Failing compilation with clang and std17 on Tegra

Hi,

I already posted in the cuda forum some time ago. Here.

I’m facing a problem with compiling a very simple piece of cuda code. The code is:

#include <cstdint>
#include "cuda.h"

__global__ void yuv444ToInterleaved(
    const uint8_t *yPlane, uint32_t yPitch, const uint8_t *uvPlane, uint32_t uvPitch, int width, int height,
    uint8_t *dst) {
  int imageX = blockIdx.x * blockDim.x + threadIdx.x;
  int imageY = blockIdx.y * blockDim.y + threadIdx.y;
  if (imageX >= width || imageY >= height) {
    return;
  }
  int y = imageY * yPitch + imageX;
  int uv = imageY * uvPitch + imageX * 2;
  int k = imageY * width * 3 + imageX * 3;
  dst[k] = yPlane[y];
  dst[k + 1] = uvPlane[uv];
  dst[k + 2] = uvPlane[uv + 1];
}

int YUVConvert(
    CUdeviceptr yPlane, int yPlanePitch, CUdeviceptr uvPlane, int uvPlanePitch, int width, int height,
    CUdeviceptr destination) {

  const dim3 block(32, 32);
  const dim3 grid((width + block.x - 1) / block.x, (height + block.y - 1) / block.y);

  yuv444ToInterleaved<<<grid, block>>>(
      (uint8_t *)yPlane, yPlanePitch, (uint8_t *)uvPlane, uvPlanePitch, width, height, (uint8_t *)destination);

  cudaStreamAttachMemAsync(NULL, &destination, 0, cudaMemAttachHost);
  cudaStreamSynchronize(NULL);

  return 0;
}

Usually in our build pipeline we’re using cmake but for the sake of this example I tried to reproduce only this compilation with nvcc directly. With clang-11 as host compilers the compilation fails in a rather cryptic message

$ /usr/local/cuda-11.4/bin/nvcc --version
nvcc: NVIDIA (R) Cuda compiler driver
Copyright (c) 2005-2022 NVIDIA Corporation
Built on Sun_Oct_23_22:16:07_PDT_2022
Cuda compilation tools, release 11.4, V11.4.315
Build cuda_11.4.r11.4/compiler.31964100_0

$ /usr/local/cuda-11.4/bin/nvcc -std=c++17 -ccbin clang-11 -c yuv-kernel.cu

/usr/bin/../lib/gcc/aarch64-linux-gnu/10/../../../../include/c++/10/ext/numeric_traits.h(70): error: qualified name is not allowed

/usr/bin/../lib/gcc/aarch64-linux-gnu/10/../../../../include/c++/10/ext/numeric_traits.h(72): error: expected a "("

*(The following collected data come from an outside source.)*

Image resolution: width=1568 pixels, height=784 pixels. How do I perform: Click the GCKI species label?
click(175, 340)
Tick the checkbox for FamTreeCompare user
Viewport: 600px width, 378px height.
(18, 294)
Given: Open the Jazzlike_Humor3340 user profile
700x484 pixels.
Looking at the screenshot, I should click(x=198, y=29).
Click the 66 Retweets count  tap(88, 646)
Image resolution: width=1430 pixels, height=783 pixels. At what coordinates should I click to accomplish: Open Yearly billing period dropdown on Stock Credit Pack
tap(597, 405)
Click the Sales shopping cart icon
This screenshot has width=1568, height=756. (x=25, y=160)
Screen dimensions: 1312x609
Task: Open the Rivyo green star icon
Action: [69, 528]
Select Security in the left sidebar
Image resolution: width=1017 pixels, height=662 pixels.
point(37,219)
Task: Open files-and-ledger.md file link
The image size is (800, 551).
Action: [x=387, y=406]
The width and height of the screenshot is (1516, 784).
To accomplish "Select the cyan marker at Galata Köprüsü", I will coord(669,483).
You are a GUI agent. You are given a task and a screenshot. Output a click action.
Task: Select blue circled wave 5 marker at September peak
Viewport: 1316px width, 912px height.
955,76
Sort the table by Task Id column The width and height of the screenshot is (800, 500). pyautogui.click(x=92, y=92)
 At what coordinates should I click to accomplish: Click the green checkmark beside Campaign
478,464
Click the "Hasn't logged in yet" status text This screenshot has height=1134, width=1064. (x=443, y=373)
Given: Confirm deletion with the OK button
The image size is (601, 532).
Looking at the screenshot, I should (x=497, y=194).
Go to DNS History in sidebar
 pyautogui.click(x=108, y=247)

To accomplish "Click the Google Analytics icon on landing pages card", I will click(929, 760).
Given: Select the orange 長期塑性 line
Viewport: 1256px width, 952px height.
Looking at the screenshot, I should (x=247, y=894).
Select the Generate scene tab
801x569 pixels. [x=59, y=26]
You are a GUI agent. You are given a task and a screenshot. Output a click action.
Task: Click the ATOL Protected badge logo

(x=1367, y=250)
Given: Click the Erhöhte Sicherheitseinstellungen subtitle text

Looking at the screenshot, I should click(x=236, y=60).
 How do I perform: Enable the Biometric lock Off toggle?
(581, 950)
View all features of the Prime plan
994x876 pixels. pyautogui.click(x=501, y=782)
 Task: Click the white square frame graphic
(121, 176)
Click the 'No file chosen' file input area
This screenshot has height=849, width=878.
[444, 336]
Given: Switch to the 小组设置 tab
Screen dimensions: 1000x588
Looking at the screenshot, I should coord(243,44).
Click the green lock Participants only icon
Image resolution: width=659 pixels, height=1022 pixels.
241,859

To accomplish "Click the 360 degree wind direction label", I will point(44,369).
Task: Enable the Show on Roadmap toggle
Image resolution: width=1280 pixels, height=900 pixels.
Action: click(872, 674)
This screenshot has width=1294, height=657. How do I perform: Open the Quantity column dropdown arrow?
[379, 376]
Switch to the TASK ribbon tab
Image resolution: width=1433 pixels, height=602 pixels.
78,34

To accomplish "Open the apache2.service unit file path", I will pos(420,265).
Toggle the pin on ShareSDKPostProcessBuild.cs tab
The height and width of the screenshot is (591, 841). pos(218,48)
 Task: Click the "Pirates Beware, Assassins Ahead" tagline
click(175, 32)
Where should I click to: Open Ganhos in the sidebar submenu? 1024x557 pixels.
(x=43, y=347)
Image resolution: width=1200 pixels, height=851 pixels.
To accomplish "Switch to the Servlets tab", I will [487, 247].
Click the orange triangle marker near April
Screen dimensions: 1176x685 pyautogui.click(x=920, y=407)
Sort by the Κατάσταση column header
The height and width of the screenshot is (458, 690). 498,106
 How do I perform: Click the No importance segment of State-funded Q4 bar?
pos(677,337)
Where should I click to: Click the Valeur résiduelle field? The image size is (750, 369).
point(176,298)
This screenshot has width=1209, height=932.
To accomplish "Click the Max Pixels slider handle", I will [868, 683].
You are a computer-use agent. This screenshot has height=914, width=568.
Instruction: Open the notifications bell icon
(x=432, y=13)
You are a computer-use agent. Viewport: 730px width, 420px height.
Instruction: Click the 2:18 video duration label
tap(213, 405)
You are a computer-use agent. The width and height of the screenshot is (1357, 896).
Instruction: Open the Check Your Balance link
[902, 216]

/usr/bin/../lib/gcc/aarch64-linux-gnu/10/../../../../include/c++/10/ext/numeric_traits.h(72): error: expected a type specifier

/usr/bin/../lib/gcc/aarch64-linux-gnu/10/../../../../include/c++/10/ext/numeric_traits.h(72): error: expected a ")"

/usr/bin/../lib/gcc/aarch64-linux-gnu/10/../../../../include/c++/10/ext/numeric_traits.h(76): error: expected a "("

/usr/bin/../lib/gcc/aarch64-linux-gnu/10/../../../../include/c++/10/ext/numeric_traits.h(76): error: expected a type specifier

/usr/bin/../lib/gcc/aarch64-linux-gnu/10/../../../../include/c++/10/ext/numeric_traits.h(77): error: expected a ";"

/usr/bin/../lib/gcc/aarch64-linux-gnu/10/../../../../include/c++/10/ext/numeric_traits.h(78): error: expected a "("

/usr/bin/../lib/gcc/aarch64-linux-gnu/10/../../../../include/c++/10/ext/numeric_traits.h(78): error: expected a ";"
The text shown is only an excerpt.